The Leader's Ledger

Posted by Jessica Straus on

Good morning,

Yesterday, nearly 20 Democrats joined House Republicans to stop the tax hike that will hit all Americans on January 1st. Today, we will pave the way for pro-growth tax reform that will help simplify the tax code and make America more competitive. As Leader Cantor said this morning, “If you want to put a priority on economic recovery, jobs and growth, you ought not to raise taxes. You either want higher taxes or higher growth. That's the bottom line.” We have also made clear we stand ready to act in August if Senate Democrats will work with us to avert the looming tax hikes and defense cuts at the end of the year. While it’s not surprising, it is deeply disappointing that Harry Reid has already decided he would rather continue to play politics and push the economy closer to the edge of the fiscal cliff.

This Day In History: In 1990, Iraq invaded Kuwait gaining control over 20% of the world’s oil reserves. When Saddam Hussein refused to withdraw his troops from Kuwait, the United States launched Operation Desert Storm on January 16, 1991.

---------------

- _TASKS TO PERFORM_:
• 1. Answer these questions about the Leader's Ledger post:
(a) How many Democrats joined House Republicans to stop the tax hike?
(b) In what year did Iraq invade Kuwait?
(c) On what date did the United States launch Operation Desert Storm?
• 2. Reproduce the Leader's Ledger post word for word, everything from "This Day In" down to "January 16, 1991.".
You won't need the entries that come after this.

- _EXTRACTED MATERIAL_:
---------------

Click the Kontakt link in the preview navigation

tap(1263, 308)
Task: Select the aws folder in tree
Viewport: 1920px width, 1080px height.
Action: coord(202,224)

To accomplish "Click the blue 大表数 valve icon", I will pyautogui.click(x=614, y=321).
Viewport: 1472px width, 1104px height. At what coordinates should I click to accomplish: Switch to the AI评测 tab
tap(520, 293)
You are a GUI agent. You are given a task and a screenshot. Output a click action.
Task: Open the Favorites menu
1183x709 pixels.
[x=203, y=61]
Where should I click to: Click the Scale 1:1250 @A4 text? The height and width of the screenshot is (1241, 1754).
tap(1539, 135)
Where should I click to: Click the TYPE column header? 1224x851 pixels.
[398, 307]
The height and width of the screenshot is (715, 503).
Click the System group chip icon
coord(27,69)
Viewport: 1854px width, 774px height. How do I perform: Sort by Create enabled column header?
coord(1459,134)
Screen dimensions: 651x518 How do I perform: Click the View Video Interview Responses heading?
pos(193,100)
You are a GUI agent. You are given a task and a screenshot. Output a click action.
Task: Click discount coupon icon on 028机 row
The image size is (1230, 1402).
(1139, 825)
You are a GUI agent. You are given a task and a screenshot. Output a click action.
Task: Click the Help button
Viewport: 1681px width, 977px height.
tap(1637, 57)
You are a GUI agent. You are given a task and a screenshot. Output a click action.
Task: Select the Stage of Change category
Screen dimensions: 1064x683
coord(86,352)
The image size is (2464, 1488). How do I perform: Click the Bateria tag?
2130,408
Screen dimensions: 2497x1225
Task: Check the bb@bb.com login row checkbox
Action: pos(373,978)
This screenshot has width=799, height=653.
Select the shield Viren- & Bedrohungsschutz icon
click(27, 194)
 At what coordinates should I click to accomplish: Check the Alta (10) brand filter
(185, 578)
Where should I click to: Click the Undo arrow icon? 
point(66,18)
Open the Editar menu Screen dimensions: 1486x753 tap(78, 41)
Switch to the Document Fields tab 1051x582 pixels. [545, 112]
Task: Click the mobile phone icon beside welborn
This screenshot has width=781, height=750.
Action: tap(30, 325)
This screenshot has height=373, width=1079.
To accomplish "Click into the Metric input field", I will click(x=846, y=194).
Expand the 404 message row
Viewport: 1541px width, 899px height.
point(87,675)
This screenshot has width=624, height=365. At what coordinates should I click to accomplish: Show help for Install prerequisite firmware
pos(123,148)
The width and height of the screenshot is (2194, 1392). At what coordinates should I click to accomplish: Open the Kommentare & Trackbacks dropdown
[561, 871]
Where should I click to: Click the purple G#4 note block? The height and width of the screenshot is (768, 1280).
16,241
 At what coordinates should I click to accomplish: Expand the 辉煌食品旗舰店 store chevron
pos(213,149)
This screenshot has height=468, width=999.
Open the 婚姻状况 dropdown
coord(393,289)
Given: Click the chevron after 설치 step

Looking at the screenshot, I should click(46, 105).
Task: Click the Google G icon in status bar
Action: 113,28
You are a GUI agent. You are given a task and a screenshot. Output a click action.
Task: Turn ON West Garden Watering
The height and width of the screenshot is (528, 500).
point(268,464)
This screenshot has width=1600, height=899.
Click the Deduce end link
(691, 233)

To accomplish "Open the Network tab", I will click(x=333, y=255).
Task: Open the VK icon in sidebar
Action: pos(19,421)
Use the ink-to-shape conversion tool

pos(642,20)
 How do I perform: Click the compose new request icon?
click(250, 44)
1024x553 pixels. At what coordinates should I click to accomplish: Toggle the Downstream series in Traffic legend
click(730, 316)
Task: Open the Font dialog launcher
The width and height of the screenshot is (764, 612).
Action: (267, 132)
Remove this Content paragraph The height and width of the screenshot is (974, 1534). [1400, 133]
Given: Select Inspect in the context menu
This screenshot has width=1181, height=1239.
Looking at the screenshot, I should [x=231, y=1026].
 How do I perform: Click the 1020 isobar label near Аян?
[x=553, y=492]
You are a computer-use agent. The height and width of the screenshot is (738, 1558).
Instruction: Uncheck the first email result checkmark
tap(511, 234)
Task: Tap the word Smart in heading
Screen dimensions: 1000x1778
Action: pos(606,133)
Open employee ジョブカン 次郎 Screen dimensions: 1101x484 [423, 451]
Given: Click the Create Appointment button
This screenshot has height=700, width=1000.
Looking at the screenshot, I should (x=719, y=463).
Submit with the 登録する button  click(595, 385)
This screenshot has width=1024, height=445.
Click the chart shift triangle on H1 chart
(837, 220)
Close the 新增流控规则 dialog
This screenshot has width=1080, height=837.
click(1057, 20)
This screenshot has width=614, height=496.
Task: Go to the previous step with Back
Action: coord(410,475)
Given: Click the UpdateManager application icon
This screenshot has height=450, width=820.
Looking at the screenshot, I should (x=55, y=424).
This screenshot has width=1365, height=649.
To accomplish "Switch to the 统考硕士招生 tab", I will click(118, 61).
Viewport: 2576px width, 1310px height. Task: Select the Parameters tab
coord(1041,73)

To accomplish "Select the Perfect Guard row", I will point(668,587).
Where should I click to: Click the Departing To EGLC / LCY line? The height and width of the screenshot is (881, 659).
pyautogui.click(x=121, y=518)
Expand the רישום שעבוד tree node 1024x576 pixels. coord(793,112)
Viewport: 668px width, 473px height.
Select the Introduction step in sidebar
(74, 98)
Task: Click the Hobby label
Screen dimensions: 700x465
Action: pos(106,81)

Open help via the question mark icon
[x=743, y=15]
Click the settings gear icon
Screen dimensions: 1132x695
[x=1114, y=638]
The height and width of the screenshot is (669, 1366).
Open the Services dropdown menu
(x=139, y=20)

---------------

- _SOLUTIONS_:
• 1.
(a) Nearly 20
(b) 1990
(c) January 16, 1991

• 2.
This Day In History: In 1990, Iraq invaded Kuwait gaining control over 20% of the world’s oil reserves. When Saddam Hussein refused to withdraw his troops from Kuwait, the United States launched Operation Desert Storm on January 16, 1991.